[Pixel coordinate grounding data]
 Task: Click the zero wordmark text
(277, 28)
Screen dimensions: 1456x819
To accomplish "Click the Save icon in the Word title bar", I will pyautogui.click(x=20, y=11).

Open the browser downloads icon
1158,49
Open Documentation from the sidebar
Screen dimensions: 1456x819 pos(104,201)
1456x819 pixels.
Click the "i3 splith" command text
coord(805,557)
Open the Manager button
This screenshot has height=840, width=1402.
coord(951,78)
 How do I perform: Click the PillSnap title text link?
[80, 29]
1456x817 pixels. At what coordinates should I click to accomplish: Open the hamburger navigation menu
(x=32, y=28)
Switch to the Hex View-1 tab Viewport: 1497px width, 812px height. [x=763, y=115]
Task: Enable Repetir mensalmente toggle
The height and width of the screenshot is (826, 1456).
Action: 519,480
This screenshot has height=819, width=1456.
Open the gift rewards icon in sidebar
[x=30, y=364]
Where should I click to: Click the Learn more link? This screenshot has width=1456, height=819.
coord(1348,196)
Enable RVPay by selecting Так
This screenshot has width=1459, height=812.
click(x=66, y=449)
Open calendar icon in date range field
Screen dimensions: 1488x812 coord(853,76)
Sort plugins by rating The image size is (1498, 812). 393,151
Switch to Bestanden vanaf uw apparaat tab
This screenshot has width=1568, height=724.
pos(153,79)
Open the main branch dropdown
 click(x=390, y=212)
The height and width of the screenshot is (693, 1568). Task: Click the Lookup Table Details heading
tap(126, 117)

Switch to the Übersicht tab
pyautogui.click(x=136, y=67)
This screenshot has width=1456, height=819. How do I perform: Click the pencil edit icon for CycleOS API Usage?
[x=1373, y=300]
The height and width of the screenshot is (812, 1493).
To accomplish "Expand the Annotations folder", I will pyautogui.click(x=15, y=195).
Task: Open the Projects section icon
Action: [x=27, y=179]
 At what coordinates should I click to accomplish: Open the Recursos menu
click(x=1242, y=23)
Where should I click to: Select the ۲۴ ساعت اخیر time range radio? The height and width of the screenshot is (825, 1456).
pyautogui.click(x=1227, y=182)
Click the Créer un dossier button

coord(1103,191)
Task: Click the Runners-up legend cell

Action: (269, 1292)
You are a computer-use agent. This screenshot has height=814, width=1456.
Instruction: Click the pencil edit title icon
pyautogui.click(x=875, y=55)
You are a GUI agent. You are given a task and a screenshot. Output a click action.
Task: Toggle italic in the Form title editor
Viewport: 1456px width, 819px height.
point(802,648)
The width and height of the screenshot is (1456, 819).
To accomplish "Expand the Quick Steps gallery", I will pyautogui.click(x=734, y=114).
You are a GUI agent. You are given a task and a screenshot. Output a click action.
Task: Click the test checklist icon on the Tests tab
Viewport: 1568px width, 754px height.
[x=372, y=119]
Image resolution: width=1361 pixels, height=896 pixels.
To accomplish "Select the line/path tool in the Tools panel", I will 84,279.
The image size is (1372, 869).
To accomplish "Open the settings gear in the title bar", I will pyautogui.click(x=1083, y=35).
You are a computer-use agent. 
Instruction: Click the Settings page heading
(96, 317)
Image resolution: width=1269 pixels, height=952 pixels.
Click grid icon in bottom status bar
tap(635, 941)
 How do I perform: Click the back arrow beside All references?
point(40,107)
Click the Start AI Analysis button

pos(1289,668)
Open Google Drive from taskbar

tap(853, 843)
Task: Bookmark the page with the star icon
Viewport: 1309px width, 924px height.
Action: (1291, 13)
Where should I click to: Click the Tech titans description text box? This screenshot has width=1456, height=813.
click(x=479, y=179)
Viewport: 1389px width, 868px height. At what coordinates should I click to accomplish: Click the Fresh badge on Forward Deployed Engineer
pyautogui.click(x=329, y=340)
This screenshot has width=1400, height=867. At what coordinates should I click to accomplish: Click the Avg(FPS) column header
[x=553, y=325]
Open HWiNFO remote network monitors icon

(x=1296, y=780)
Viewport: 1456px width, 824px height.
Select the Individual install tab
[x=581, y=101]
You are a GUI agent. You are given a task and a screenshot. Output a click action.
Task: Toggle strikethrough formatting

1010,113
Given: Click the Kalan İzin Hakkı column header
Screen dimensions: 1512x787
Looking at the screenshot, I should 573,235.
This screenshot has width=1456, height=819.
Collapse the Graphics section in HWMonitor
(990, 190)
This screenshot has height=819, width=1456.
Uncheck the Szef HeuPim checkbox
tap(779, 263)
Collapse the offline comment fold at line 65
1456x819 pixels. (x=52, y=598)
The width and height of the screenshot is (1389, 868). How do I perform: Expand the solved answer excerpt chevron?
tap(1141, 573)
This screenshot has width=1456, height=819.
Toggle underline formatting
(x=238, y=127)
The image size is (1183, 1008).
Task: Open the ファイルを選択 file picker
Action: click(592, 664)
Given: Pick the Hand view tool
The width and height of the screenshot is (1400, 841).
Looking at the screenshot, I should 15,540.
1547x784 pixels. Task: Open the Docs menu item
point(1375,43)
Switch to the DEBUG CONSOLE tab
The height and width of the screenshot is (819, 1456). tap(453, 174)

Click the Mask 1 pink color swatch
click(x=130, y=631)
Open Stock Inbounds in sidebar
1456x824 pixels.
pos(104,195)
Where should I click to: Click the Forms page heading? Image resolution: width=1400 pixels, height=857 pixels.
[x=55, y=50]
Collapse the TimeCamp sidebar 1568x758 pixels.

Problem: Word for word, transcribe the data shown above.

Result of this exercise:
 Task: Click the zero wordmark text
(277, 28)
Screen dimensions: 1456x819
To accomplish "Click the Save icon in the Word title bar", I will pyautogui.click(x=20, y=11).

Open the browser downloads icon
1158,49
Open Documentation from the sidebar
Screen dimensions: 1456x819 pos(104,201)
1456x819 pixels.
Click the "i3 splith" command text
coord(805,557)
Open the Manager button
This screenshot has height=840, width=1402.
coord(951,78)
 How do I perform: Click the PillSnap title text link?
[80, 29]
1456x817 pixels. At what coordinates should I click to accomplish: Open the hamburger navigation menu
(x=32, y=28)
Switch to the Hex View-1 tab Viewport: 1497px width, 812px height. [x=763, y=115]
Task: Enable Repetir mensalmente toggle
The height and width of the screenshot is (826, 1456).
Action: 519,480
This screenshot has height=819, width=1456.
Open the gift rewards icon in sidebar
[x=30, y=364]
Where should I click to: Click the Learn more link? This screenshot has width=1456, height=819.
coord(1348,196)
Enable RVPay by selecting Так
This screenshot has width=1459, height=812.
click(x=66, y=449)
Open calendar icon in date range field
Screen dimensions: 1488x812 coord(853,76)
Sort plugins by rating The image size is (1498, 812). 393,151
Switch to Bestanden vanaf uw apparaat tab
This screenshot has width=1568, height=724.
pos(153,79)
Open the main branch dropdown
 click(x=390, y=212)
The height and width of the screenshot is (693, 1568). Task: Click the Lookup Table Details heading
tap(126, 117)

Switch to the Übersicht tab
pyautogui.click(x=136, y=67)
This screenshot has width=1456, height=819. How do I perform: Click the pencil edit icon for CycleOS API Usage?
[x=1373, y=300]
The height and width of the screenshot is (812, 1493).
To accomplish "Expand the Annotations folder", I will pyautogui.click(x=15, y=195).
Task: Open the Projects section icon
Action: [x=27, y=179]
 At what coordinates should I click to accomplish: Open the Recursos menu
click(x=1242, y=23)
Where should I click to: Select the ۲۴ ساعت اخیر time range radio? The height and width of the screenshot is (825, 1456).
pyautogui.click(x=1227, y=182)
Click the Créer un dossier button

coord(1103,191)
Task: Click the Runners-up legend cell

Action: (269, 1292)
You are a computer-use agent. This screenshot has height=814, width=1456.
Instruction: Click the pencil edit title icon
pyautogui.click(x=875, y=55)
You are a GUI agent. You are given a task and a screenshot. Output a click action.
Task: Toggle italic in the Form title editor
Viewport: 1456px width, 819px height.
point(802,648)
The width and height of the screenshot is (1456, 819).
To accomplish "Expand the Quick Steps gallery", I will pyautogui.click(x=734, y=114).
You are a GUI agent. You are given a task and a screenshot. Output a click action.
Task: Click the test checklist icon on the Tests tab
Viewport: 1568px width, 754px height.
[x=372, y=119]
Image resolution: width=1361 pixels, height=896 pixels.
To accomplish "Select the line/path tool in the Tools panel", I will 84,279.
The image size is (1372, 869).
To accomplish "Open the settings gear in the title bar", I will pyautogui.click(x=1083, y=35).
You are a computer-use agent. 
Instruction: Click the Settings page heading
(96, 317)
Image resolution: width=1269 pixels, height=952 pixels.
Click grid icon in bottom status bar
tap(635, 941)
 How do I perform: Click the back arrow beside All references?
point(40,107)
Click the Start AI Analysis button

pos(1289,668)
Open Google Drive from taskbar

tap(853, 843)
Task: Bookmark the page with the star icon
Viewport: 1309px width, 924px height.
Action: (1291, 13)
Where should I click to: Click the Tech titans description text box? This screenshot has width=1456, height=813.
click(x=479, y=179)
Viewport: 1389px width, 868px height. At what coordinates should I click to accomplish: Click the Fresh badge on Forward Deployed Engineer
pyautogui.click(x=329, y=340)
This screenshot has width=1400, height=867. At what coordinates should I click to accomplish: Click the Avg(FPS) column header
[x=553, y=325]
Open HWiNFO remote network monitors icon

(x=1296, y=780)
Viewport: 1456px width, 824px height.
Select the Individual install tab
[x=581, y=101]
You are a GUI agent. You are given a task and a screenshot. Output a click action.
Task: Toggle strikethrough formatting

1010,113
Given: Click the Kalan İzin Hakkı column header
Screen dimensions: 1512x787
Looking at the screenshot, I should 573,235.
This screenshot has width=1456, height=819.
Collapse the Graphics section in HWMonitor
(990, 190)
This screenshot has height=819, width=1456.
Uncheck the Szef HeuPim checkbox
tap(779, 263)
Collapse the offline comment fold at line 65
1456x819 pixels. (x=52, y=598)
The width and height of the screenshot is (1389, 868). How do I perform: Expand the solved answer excerpt chevron?
tap(1141, 573)
This screenshot has width=1456, height=819.
Toggle underline formatting
(x=238, y=127)
The image size is (1183, 1008).
Task: Open the ファイルを選択 file picker
Action: click(592, 664)
Given: Pick the Hand view tool
The width and height of the screenshot is (1400, 841).
Looking at the screenshot, I should 15,540.
1547x784 pixels. Task: Open the Docs menu item
point(1375,43)
Switch to the DEBUG CONSOLE tab
The height and width of the screenshot is (819, 1456). tap(453, 174)

Click the Mask 1 pink color swatch
click(x=130, y=631)
Open Stock Inbounds in sidebar
1456x824 pixels.
pos(104,195)
Where should I click to: Click the Forms page heading? Image resolution: width=1400 pixels, height=857 pixels.
[x=55, y=50]
Collapse the TimeCamp sidebar 1568x758 pixels.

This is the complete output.